Quando ho visto il filmato del processo, è successo qualcosa dentro di me,
perché è diverso vedere qualcuno in un film piuttosto che in una fotografia. I
filmati che Hitler aveva fatto girare, perché venissero proiettati nei cinema,
erano scomparsi- solo il sonoro era rimasto in circolazione, ma non le
immagini- e sono poi riapparsi a distanza di tantissimi anni. Hitler intendeva
spaventare il pubblico, dare una lezione con lo spettacolo delle punizioni-
perché anche le impiccagioni furono filmate. Ma la reazione suscitata fu
l’opposta: il pubblico era furibondo per il modo in cui il presidente della
corte trattò gli imputati. Erano tutti eroi di guerra, avevano delle medaglie e
lui li trattò come fossero dei topi di fogna. Alla gente non piacque, e la
proiezione dei film venne sospesa. Io volevo far conoscere mio padre per la
persona che era e non nella funzione che gli era stata data, del tipo ‘come
siamo fortunati che siano esistite persone così.’ Persino nella morte era stato
accomunato agli altri, perché le esecuzioni venivano fatte a sei per volta:
sentivo la necessità di restituire a mio padre la sua individualità, di
differenziarlo dagli altri.
Come mai la sua famiglia non è stata toccata, neppure sua sorella
Ursula, il cui marito aveva preso parte attiva al complotto? Molte altre famiglie
dei cospiratori sono state punite insieme ai loro uomini.
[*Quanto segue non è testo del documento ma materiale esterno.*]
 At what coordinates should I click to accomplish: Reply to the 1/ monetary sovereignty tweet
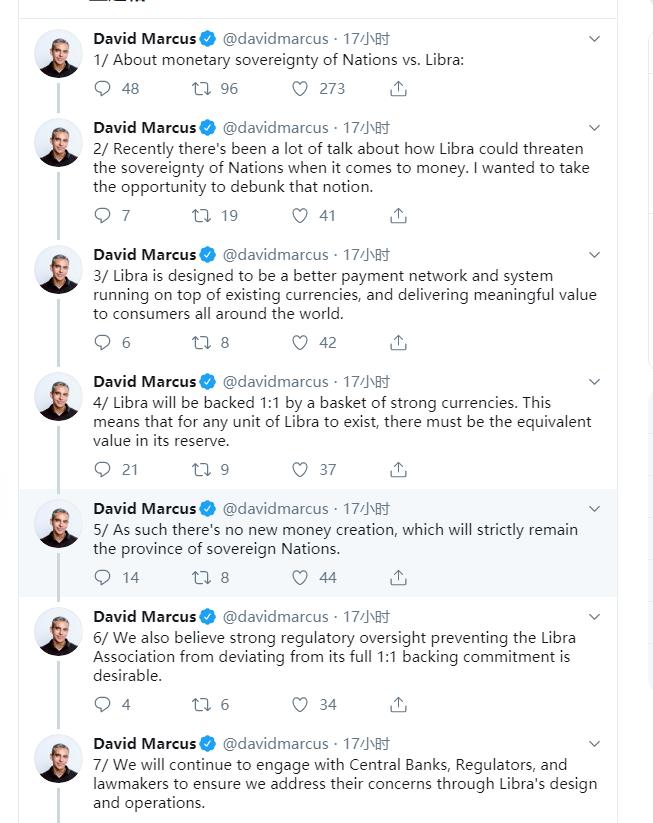[102, 88]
Nell’agosto del 1944, nei suoi
discorsi Himmler disse che le famiglie dei colpevoli dovevano essere estirpate,
perché erano sangue cattivo, ma non diede regole strette su come questo dovesse
essere fatto. Paradossalmente vennero dati due ordini contrastanti: che tutti i
famigliari fossero uccisi e che venissero dati mezzi di sussistenza alle vedove
e ai figli. Così molte donne furono portate a Ravensbrück, ai bambini venne
cambiato il cognome, e poi, dopo tre mesi, tutto tornò come prima, le famiglie
ebbero il permesso di tornare a casa. Il Reich non era così ben organizzato,
dopotutto.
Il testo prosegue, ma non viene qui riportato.